Éramos sete guerreiros aldeões, não nomeados, e pelo que eu pude perceber, os pontos vulneráveis eram quatro. Mesmo que nos dividíssemos em duplas, um dos pontos seria guardado apenas por um de nós. Não sei se pelo tempo de convivência ou pelas atitudes demonstradas, todos nós tínhamos o perfil de um líder, mas por algum motivo, todos respeitavam minhas decisões e não queriam me deixar "tampar as brechas" sozinho. Nos dirigimos para a extremidade norte do vilarejo, logo depois dos Táureos adormecerem embriagados.

- Todos esses meses estudando e treinando, Lord Ross isso e Lord Ross aquilo, sinceramente ainda não sei por que ele é considerado um enviado de Deus. - reclamou Elch
- Eu fiquei calado todos estes meses porque não sabia o que vocês pensariam quando eu dissesse, mas agora que Elch já começou o assunto, eu também não vejo nada de sagrado naquele cara. - continuou Huan com um tom indignado
- Ah, por mim tanto faz... - Axel, como sempre, de pouca, ou nenhuma opinião
- Tem algo que não nos foi dito sobre esta guerra, tudo está muito simples e muito perfeito. Parece que nossa província é perfeita demais para todas as outras virem e simplesmente nos invejarem... - respondi em tom pensativo
- Eu apenas sigo ordens, não me preocupo com seus fundamentos. Vivi assim e não pretendo mudar. - Wolger era um dos aldeões que eu conheci ao longo de nosso treinamento, um dos sete que ficaram de pé ao salvar Ross.
- O que quer que venha a acontecer, eu simplesmente sigo a tradição, o Livro Sagrado nos deu tudo o que precisamos pra seguir. - disse Ron, outro dos sete.
- Uma coisa que eu quero desabafar - iniciou Huan - eu realmente odiei o modo como Ross me chamou desde que soube de meu nome. Aquele tom ridículo e afeminado de dizer "Ah jovem Huan". Grrrrr aquilo me irrita! De agora em diante, quero que me chamem pelo meu sobrenome.
- Garret!?! - exclamei
- Ah assim está bem melhor. - disse Huan, agora chamado de Garret, ele exclamou com tanta felicidade que parecia ter se livrado de um fardo bem pesado
- É, olha o tamanho do Táureo embriagado ali. Ainda vou ficar igual à um desses! - exclamou Doan, o sétimo aldeão, olhando para a entrada do vilarejo.
- Todos aos seus postos e, não se preocupem comigo, ao sinal de perigo, vocês sabem qual é o sinal. - disse eu, ignorando o que Doan acabara de dizer.

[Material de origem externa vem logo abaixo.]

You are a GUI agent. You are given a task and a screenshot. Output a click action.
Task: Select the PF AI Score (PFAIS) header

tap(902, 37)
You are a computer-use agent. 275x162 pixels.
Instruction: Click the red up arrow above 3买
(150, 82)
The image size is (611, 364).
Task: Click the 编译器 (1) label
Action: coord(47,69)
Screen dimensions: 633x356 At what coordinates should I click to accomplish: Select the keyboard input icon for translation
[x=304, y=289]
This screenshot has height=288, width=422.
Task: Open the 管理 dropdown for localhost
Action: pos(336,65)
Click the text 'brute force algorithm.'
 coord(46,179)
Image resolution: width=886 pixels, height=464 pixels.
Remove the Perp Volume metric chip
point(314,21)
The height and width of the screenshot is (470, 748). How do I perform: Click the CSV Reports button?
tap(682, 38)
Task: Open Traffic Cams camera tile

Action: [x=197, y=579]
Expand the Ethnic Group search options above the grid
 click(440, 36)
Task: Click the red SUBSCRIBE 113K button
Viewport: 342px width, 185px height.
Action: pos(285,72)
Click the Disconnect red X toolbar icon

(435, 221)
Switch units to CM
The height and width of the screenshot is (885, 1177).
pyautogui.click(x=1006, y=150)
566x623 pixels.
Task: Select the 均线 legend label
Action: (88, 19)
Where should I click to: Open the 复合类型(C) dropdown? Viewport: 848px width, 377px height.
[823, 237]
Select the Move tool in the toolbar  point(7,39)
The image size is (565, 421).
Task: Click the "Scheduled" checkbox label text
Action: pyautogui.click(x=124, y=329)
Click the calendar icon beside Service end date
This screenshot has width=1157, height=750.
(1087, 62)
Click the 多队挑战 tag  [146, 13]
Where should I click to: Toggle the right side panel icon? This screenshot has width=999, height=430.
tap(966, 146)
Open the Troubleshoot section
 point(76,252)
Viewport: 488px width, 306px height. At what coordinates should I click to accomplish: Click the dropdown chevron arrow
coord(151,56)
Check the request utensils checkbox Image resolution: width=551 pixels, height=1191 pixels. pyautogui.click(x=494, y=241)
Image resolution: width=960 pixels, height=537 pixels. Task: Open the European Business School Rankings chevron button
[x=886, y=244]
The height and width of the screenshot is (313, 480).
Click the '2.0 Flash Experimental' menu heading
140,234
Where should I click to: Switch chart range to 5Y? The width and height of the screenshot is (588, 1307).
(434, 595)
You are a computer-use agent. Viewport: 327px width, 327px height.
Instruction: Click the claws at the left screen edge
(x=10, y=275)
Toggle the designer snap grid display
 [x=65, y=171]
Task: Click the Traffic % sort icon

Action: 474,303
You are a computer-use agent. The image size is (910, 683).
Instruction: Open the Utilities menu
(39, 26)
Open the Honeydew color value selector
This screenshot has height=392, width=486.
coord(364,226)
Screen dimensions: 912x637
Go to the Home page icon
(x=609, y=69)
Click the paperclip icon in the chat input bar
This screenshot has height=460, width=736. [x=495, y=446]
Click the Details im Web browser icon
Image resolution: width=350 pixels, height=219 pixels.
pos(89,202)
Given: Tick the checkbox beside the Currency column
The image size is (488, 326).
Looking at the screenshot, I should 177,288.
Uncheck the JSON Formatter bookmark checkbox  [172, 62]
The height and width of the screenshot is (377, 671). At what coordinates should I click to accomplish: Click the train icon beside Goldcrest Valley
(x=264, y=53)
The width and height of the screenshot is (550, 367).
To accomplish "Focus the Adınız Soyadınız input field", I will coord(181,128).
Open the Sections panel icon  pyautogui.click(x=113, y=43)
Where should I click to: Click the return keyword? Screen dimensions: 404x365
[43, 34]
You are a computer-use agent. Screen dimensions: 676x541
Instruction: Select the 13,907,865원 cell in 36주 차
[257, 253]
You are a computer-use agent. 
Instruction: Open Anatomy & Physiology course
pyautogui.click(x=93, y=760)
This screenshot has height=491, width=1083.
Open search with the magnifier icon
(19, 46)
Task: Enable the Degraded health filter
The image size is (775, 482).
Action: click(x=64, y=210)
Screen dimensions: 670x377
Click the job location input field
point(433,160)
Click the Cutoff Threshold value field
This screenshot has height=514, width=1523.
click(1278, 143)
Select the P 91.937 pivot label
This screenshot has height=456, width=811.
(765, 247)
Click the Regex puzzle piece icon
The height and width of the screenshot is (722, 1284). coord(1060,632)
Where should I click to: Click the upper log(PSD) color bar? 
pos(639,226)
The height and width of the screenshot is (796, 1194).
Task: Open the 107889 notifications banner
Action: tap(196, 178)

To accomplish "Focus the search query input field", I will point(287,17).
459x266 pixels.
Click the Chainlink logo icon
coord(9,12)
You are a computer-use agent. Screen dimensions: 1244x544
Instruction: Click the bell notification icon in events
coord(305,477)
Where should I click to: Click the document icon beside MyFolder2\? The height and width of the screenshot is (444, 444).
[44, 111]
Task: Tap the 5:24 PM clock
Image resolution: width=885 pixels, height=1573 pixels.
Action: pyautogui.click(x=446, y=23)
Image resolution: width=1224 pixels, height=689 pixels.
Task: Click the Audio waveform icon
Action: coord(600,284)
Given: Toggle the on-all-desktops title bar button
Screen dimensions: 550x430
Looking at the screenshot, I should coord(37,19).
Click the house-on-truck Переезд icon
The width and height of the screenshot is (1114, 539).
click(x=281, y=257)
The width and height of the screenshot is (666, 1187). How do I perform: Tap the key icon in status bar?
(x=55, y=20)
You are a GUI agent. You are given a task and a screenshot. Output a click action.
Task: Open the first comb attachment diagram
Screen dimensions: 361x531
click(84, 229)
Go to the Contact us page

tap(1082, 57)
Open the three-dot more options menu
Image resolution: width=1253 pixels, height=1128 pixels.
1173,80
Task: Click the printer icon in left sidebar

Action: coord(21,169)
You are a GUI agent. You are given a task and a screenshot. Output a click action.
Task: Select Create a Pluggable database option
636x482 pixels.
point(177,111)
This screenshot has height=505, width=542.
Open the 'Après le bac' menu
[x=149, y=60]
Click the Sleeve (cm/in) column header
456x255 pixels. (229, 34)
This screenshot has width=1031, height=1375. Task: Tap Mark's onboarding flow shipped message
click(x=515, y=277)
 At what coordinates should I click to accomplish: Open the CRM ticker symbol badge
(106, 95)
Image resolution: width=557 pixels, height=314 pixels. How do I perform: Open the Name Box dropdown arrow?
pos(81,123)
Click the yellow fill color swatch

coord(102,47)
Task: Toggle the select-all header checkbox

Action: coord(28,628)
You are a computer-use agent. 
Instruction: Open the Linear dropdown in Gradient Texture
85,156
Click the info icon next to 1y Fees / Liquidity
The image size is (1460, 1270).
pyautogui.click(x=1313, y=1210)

Todos ficamos à postos, Elch e Garret à esquerda do portão norte, Wolger e Axel à direita, Ron e Doan mais afastados ao leste e eu na linha de frente ao nordeste, para avisar da chegada do inimigo. Como por presságio, o inimigo parecia ter percebido nossos pontos vulneráveis com os ataques ao longo dos meses. Ora, o portão norte era pouco guardado porque o Vilarejo Mestre ficava ao sul, próximo à fronteira, e o lado norte fazia parte de toda extensão de nossa província, fazendo fronteira com a Província da Papoula Azul, os quais não eram nossos inimigos. Mas percebendo isso, os inimigos adentraram nossas terras ao norte, planejando um ataque surpresa vindo do portão menos guardado do vilarejo.

Noite adentro, sozinho naquele pedaço de terras, enquanto vigiava ao norte, vultos se aproximando na escuridão interrompem a calmaria do vento. Passos rápidos são ouvidos enquanto eu sinalizo aos meus companheiros, usando uma flecha incandescente no céu, na direção do inimigo. Rapidamente fui localizado por eles.

Agora eu seria o alvo principal... mas uma convicção eu tinha: "Eu luto em nome de Deus."